Thank you very much, House Chair. Hon members, according to the ANC's Strategy and Tactics document as adopted at the Morogoro conference in 1969, we make the following point that: "In real life ... radical changes are brought about not by imaginary forces but by those whose outlook and readiness to act is very much influenced by historically determined factors".
The ANC, as a disciplined force of the left, has always understood the world as it really is, which is broadly speaking, a material
approach - an approach which treats the world as a material force in its own right, that of course, exists independently of what we may think it is like to be.
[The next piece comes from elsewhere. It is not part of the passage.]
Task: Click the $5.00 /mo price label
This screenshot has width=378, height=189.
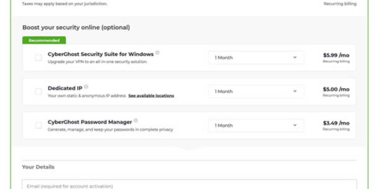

South Africa's human rights development must be understood from the historical background of colonialism and apartheid. As Mike Nicol, a novelist reminds us, "Cape Town was founded on slavery. In the middle of Cape Town's, Spin Street - just here next to Dr Abrahams' surgery where we normally go to - is a low, round cement memorial. An inscription in English and Afrikaans reads, 'On this spot stood the old slave tree'. In front on the right is the Groote Kerk. Opposite it - just here outside Parliament - is the SA Cultural History Museum. Round the corner is Parliament" ... which tells us of the history and evolution of slavery here in Cape Town. That is a spot where human beings like Africans, the Khoi, the San, were sold like cattle from a master to a master. [Interjections.]
I invite you to go and read that plaque ... [Interjections.] ... because it will teach you how a Mr, unfortunately and very fortunately in this House ... because that is where some of our forebears participated in those human rights abuses ... and it is a slave master like the name of Smit. The name is spelt Smit ... [Interjections.] ... exactly the same way that hon Smit's surname is
written. There is a Mr Smit, a slave owner who sold our forebears to his forebears. [Interjections.] It is the same. If you go to that particular spot ... [Interjections.]